Les salariés sont souvent encouragés à être productifs pendant leurs heures de travail, mais est-il vraiment possible de maintenir un niveau élevé de productivité tout au long de la journée ? Selon nos confrères de Capital, la réponse est non. En effet, le cerveau humain ne fonctionne pas de manière linéaire et a besoin de pauses pour se ressourcer.

Claire Sejournet, journaliste spécialisée dans la vie au travail et la société, explique que « la productivité est une notion qui remonte à l'époque où l'on travaillait à l'usine ». Aujourd'hui, alors que la plupart des gens travaillent dans des bureaux, cette notion de productivisme n'est plus pertinente. Le cerveau fonctionne par cycles ultradiens de 90 minutes, ce qui signifie que l'on a une phase de concentration intense suivie d'une phase de déclin de l'attention.

Ce qu'il faut retenir

  • Le cerveau humain ne fonctionne pas de manière linéaire
  • Les cycles ultradiens de 90 minutes régissent notre concentration
  • Il est important de prendre des pauses pour se ressourcer

La notion de productivité

La productivité est souvent associée à la quantité de travail effectué en un minimum de temps. Cependant, cette notion est dépassée et ne prend pas en compte les besoins du cerveau humain. Selon Claire Sejournet, « le cerveau fonctionne par cycles ultradiens de 90 minutes, ce qui signifie que l'on a une phase de concentration intense suivie d'une phase de déclin de l'attention ». C'est pourquoi il est important de prendre des pauses pour se ressourcer et éviter la fatigue cognitive.

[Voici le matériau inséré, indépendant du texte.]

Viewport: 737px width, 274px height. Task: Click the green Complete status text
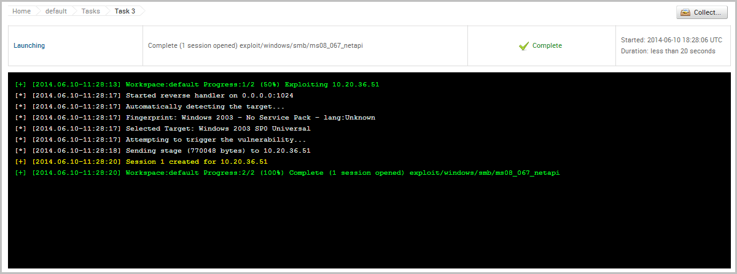pos(547,45)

En effet, lorsque l'on travaille sans pause, la qualité de l'attention baisse, la fatigue cognitive s'installe, les erreurs augmentent, etc. Il est donc important de respecter les cycles de 90 minutes et de prendre des pauses pour se ressourcer. Claire Sejournet souligne que « notre cerveau a besoin de cette alternance entre mode exécutif et mode par défaut ».

Les mauvaises habitudes

Il existe plusieurs mauvaises habitudes qui peuvent nuire à notre productivité et à notre bien-être au travail. Le multitasking, par exemple, fractionne l'attention et empêche l'alternance entre concentration et récupération. De même, considérer que scroller sur son téléphone est une pause est une erreur, car cela ne permet pas une véritable déconnexion et une récupération du cerveau.

Claire Sejournet précise que « une vraie pause, c'est une déconnexion, un temps sans écran : s'étirer, discuter avec un collègue (mais pas du travail !), regarder par la fenêtre, marcher… ». Il est donc important de prendre des pauses régulières pour se ressourcer et éviter la fatigue cognitive.

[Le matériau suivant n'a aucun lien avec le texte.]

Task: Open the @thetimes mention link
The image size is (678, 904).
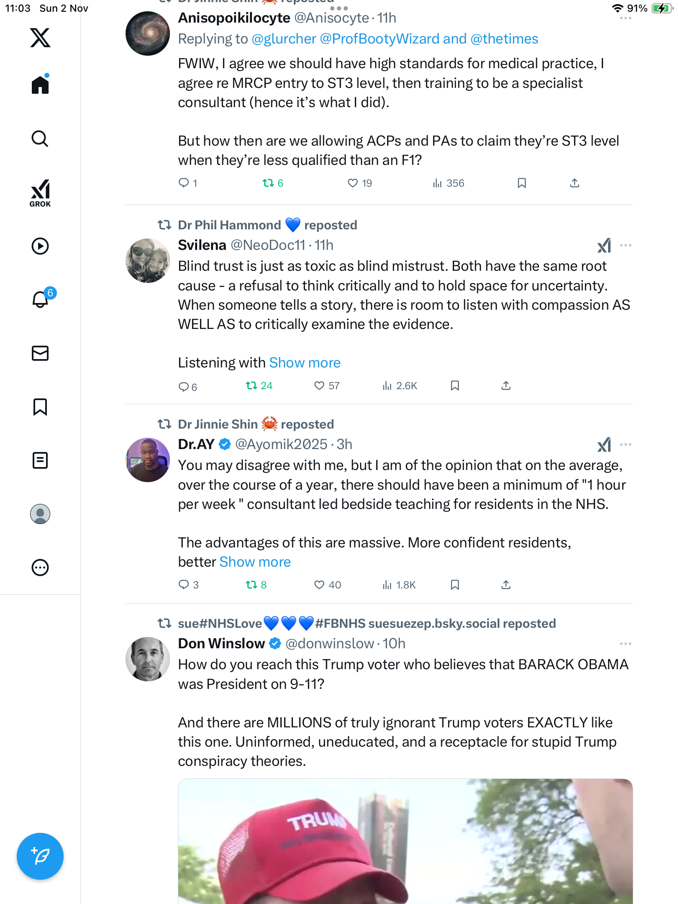Action: (x=504, y=39)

La journée de travail idéale

Il n'y a pas de journée de travail idéale qui convienne à tout le monde, car cela dépend de la nature de l'activité, des fonctions, etc. Cependant, il est important de respecter les cycles de 90 minutes et de prendre des pauses pour se ressourcer. Claire Sejournet souligne que « le mode exécutif permet au cerveau d'être focalisé sur une tâche précise : la hiérarchisation, la réflexion, la prise de décision, etc. », mais que le mode par défaut est également important pour la consolidation des informations, la créativité, la prise de recul, la projection stratégique, etc.

Et maintenant ?

Il est important de prendre en compte les besoins du cerveau humain pour optimiser la productivité et le bien-être au travail. Les employeurs et les salariés doivent travailler ensemble pour créer un environnement de travail qui permette une alternance entre concentration et récupération. Claire Sejournet conclut que « l'enjeu est collectif, c'est souvent toute la culture d'entreprise qu'il faudrait revoir ».

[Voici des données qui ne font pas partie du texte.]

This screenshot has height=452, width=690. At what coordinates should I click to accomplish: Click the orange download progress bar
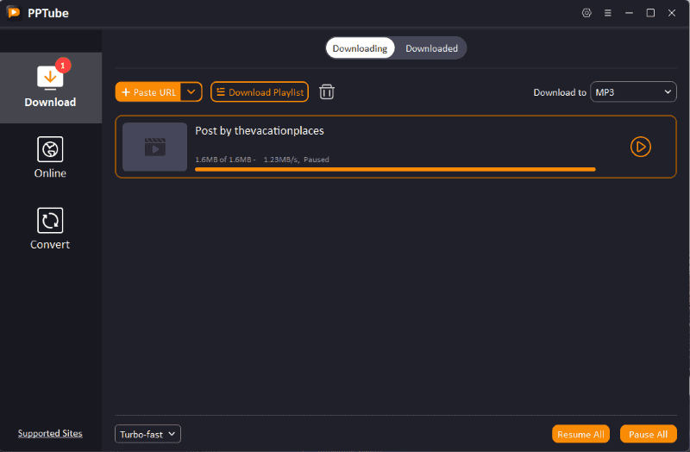(x=395, y=169)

Les prochaines étapes consisteront à sensibiliser les employeurs et les salariés à l'importance de prendre des pauses et de respecter les cycles de 90 minutes. Il faudra également développer des stratégies pour éviter le multitasking et favoriser la déconnexion pendant les pauses. Enfin, il sera important de suivre les résultats de ces nouvelles approches pour ajuster et améliorer les pratiques.

En conclusion, la productivité au travail est un sujet complexe qui nécessite de prendre en compte les besoins du cerveau humain. En respectant les cycles de 90 minutes, en prenant des pauses et en évitant les mauvaises habitudes, nous pouvons optimiser notre efficacité et notre bien-être au travail.